Active Rectifier Circuits: What You Need to Know

The purpose of an active rectifier circuit is to straighten out alternating current while converting it to direct current. The rectifier gets its name from a Latin word that means "straight." Here are key points to know about an active rectifier circuit that delivers current in a single direction.

Inside an Active Rectification Circuit

At the foundation of the rectification, the circuit is a diode, which can also be referred to as a rectifier. Diodes are commonly used for the same purpose as rectifiers, except for certain applications. Once the voltage has reached a certain threshold, a diode by itself is unable to duplicate the positive side of the input signal.

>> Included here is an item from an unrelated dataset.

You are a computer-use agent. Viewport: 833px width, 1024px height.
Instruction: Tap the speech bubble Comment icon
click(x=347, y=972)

The other essential component of an active rectifier circuit is an operational amplifier. One of the advantages of an active rectifier is that it contains an extra diode to avoid output saturation. Power dissipates to the voltage level across the diode. When expressing the conversion process in an equation, this voltage level is multiplied by the amount of current flowing through the diode. A resistor is used in a circuit diagram to account for load resistance that allows for current to be converted to a voltage and compared with the input signal.

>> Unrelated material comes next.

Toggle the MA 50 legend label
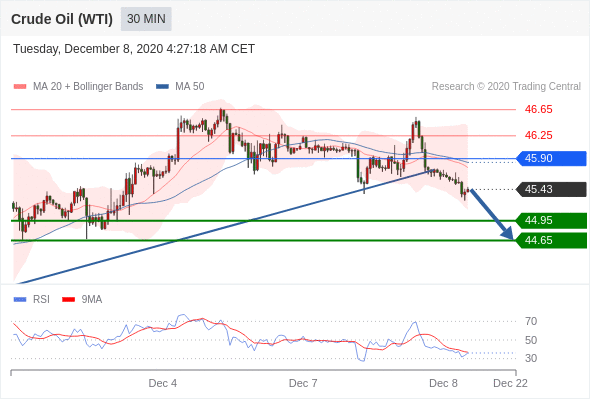(x=190, y=87)
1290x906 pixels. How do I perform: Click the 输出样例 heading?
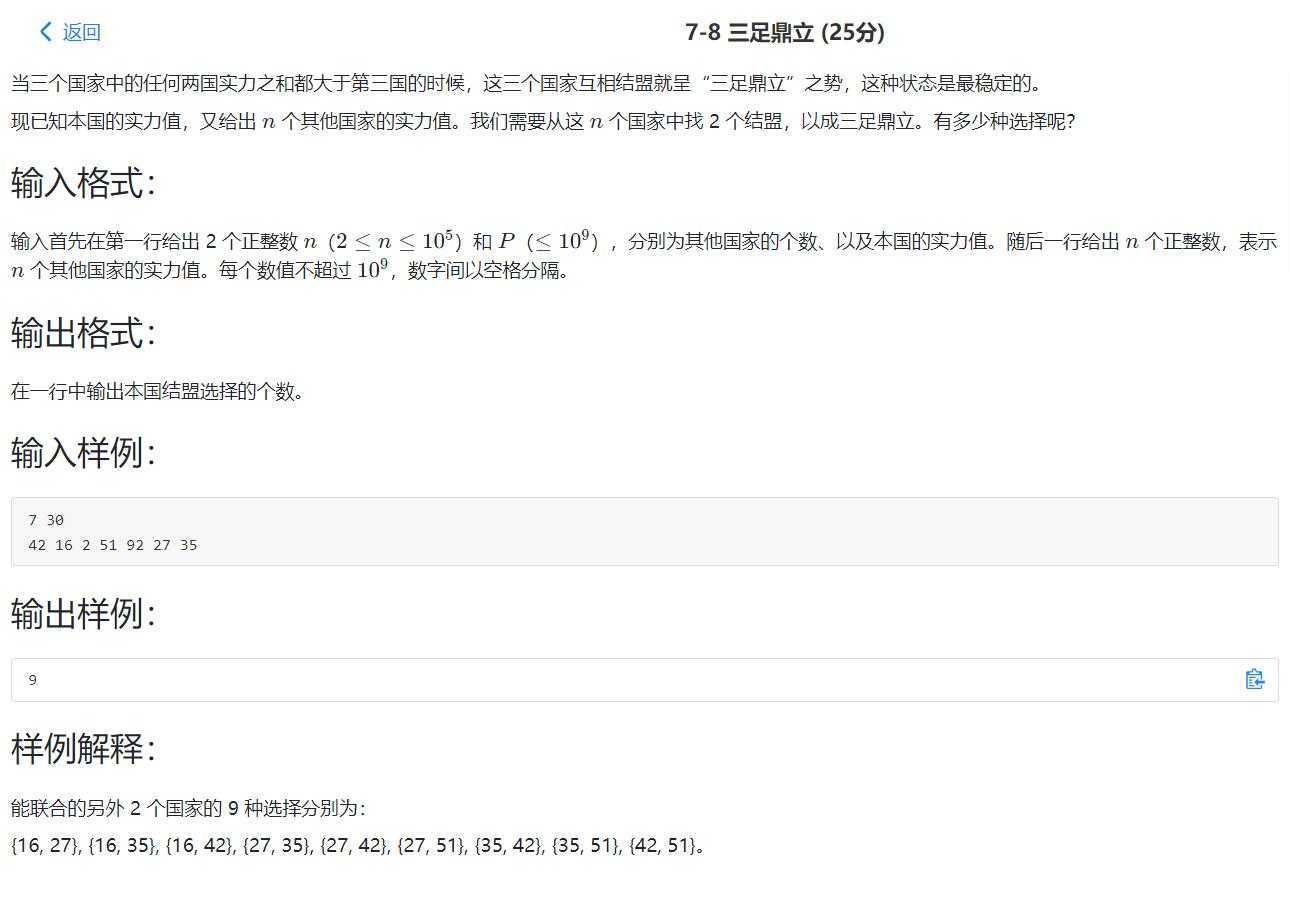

An active rectifier directs rectification patterns of a diode. The circuit uses negative feedback and amplification to avoid voltages that aren't compatible with the diode's ability to conduct current. The op-amp, which has a high open-loop gain, balances the load voltage with input voltage after power is fed back to the inverting input terminal.

The output triggers the diode to conduct current as the circuit follows the path of the voltage. When negative feedback appears, it indicates the inverting terminal's voltage is the same as the voltage of the non-inverting terminal.

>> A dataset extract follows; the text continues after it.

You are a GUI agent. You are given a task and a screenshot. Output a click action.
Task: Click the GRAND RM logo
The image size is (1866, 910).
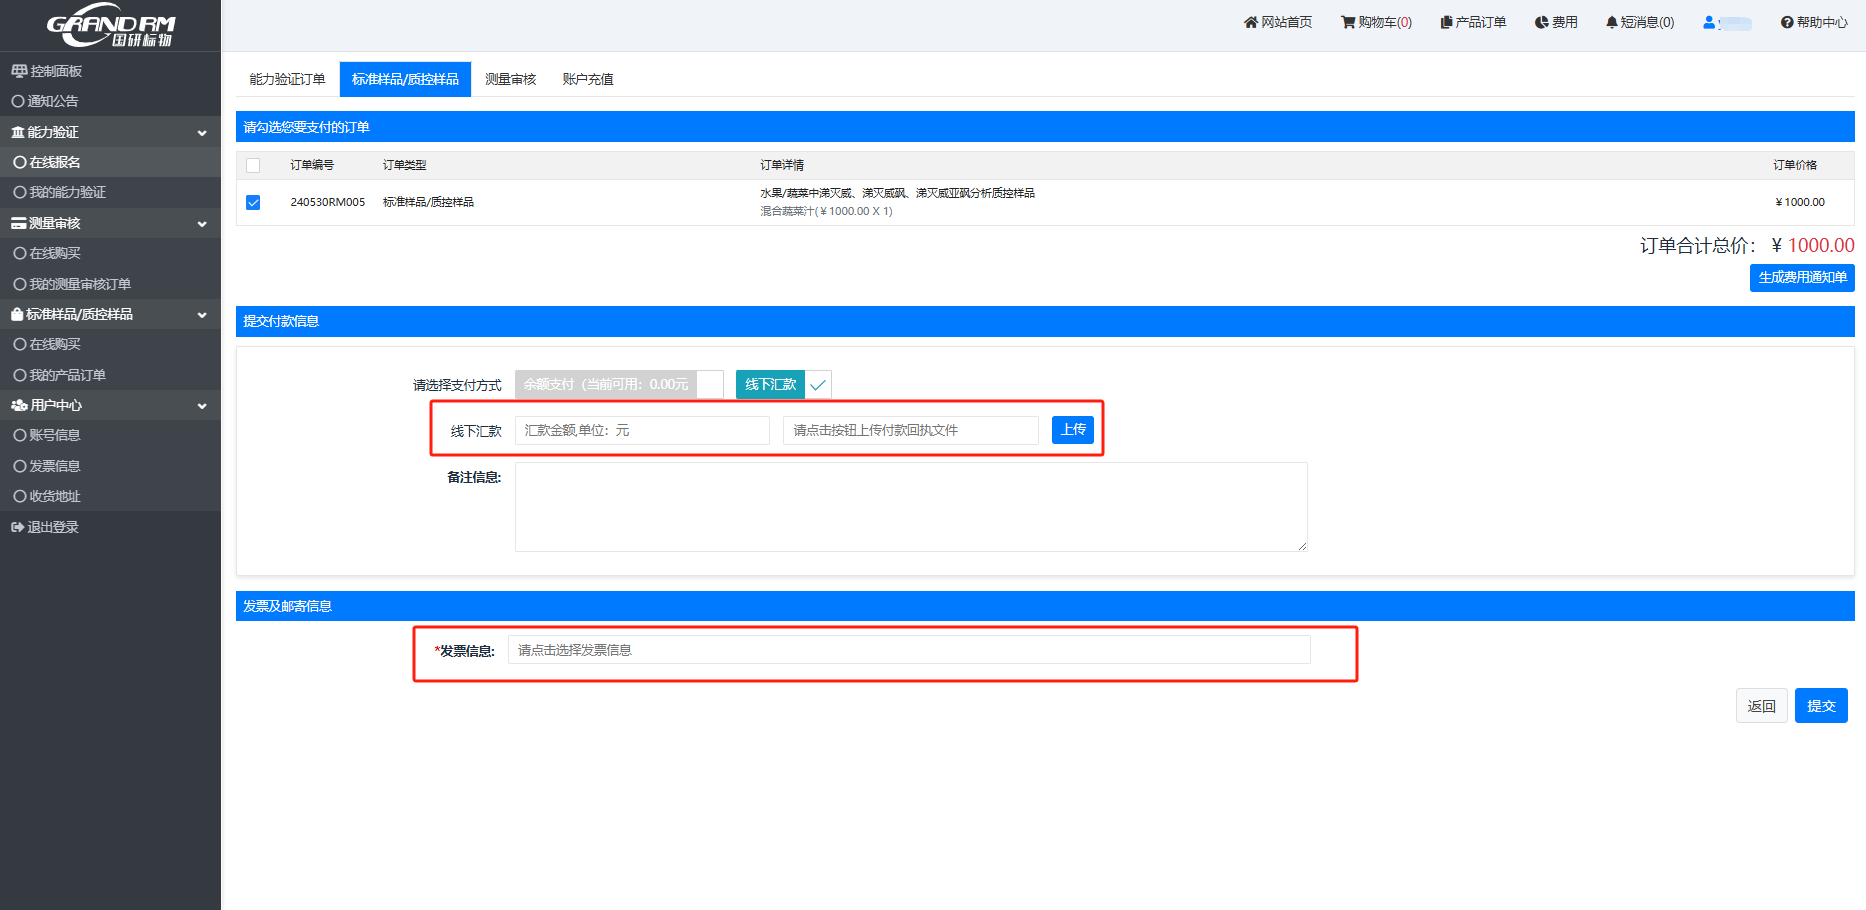[110, 27]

Also Read - 14 Essential Electronic Components and their Functions

How to Prevent Oversaturation

A higher-quality active rectifier circuit is needed beyond simple applications that rely on output saturation. The negative differential voltage between terminals is multiplied by the op-amp's loop gain, leading to undesirable conditions, such as voltage volatility. This situation limits the circuit's function of rectifying high-frequency signals.

Also Read - 5 Common Applications of Flyback Transformers

Oversaturation can be prevented by connecting the input signal to the op-amp's inverting input terminal, while the output node is disconnected from the op-amp's output terminal. Ultimately, improvements will result from adding a diode to help prevent output saturation.